[AVAILABLE DATA]
──────────

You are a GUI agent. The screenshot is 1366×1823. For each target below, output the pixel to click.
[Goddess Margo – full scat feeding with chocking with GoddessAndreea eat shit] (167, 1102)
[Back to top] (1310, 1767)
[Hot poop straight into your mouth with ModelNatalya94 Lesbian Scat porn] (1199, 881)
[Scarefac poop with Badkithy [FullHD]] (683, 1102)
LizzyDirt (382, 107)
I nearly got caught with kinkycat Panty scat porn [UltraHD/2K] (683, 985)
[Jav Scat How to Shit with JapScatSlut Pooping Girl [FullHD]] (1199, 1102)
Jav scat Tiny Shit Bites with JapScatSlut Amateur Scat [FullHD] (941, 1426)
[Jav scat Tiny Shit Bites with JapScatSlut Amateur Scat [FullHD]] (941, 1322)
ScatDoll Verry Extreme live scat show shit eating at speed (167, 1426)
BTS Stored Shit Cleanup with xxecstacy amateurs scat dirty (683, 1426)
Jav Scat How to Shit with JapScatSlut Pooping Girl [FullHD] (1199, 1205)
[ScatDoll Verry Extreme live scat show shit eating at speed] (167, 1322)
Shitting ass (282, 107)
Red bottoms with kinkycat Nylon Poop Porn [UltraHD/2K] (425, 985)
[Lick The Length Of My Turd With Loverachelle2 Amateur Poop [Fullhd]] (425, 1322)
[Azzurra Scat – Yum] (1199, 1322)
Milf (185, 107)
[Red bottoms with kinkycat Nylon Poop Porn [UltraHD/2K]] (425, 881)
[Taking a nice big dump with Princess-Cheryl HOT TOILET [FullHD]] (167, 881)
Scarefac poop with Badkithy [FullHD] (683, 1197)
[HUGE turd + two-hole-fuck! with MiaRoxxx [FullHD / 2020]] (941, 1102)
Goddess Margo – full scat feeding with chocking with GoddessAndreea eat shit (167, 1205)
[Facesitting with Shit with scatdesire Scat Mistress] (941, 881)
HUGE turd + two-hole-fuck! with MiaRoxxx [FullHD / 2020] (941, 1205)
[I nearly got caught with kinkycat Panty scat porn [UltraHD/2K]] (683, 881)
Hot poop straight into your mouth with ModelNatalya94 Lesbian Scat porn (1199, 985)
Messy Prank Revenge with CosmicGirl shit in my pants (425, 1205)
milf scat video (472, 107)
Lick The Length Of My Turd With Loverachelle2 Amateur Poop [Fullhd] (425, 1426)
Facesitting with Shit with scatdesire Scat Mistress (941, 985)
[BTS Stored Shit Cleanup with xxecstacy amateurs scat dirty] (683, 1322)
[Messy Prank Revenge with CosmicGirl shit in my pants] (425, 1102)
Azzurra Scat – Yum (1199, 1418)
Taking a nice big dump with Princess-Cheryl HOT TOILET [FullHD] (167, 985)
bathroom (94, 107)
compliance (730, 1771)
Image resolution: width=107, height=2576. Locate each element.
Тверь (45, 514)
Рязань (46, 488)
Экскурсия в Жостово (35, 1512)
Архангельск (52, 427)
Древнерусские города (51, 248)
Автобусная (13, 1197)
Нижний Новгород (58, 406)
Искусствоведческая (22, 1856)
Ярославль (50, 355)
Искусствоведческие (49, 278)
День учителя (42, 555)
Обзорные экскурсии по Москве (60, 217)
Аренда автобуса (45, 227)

──────────

[ACTION ITEM] Read the entries above, then pull out the lines that include "nearly".

[SOLUTION TO THIS PROBLEM]
I nearly got caught with kinkycat Panty scat porn [UltraHD/2K] (683, 985)
[I nearly got caught with kinkycat Panty scat porn [UltraHD/2K]] (683, 881)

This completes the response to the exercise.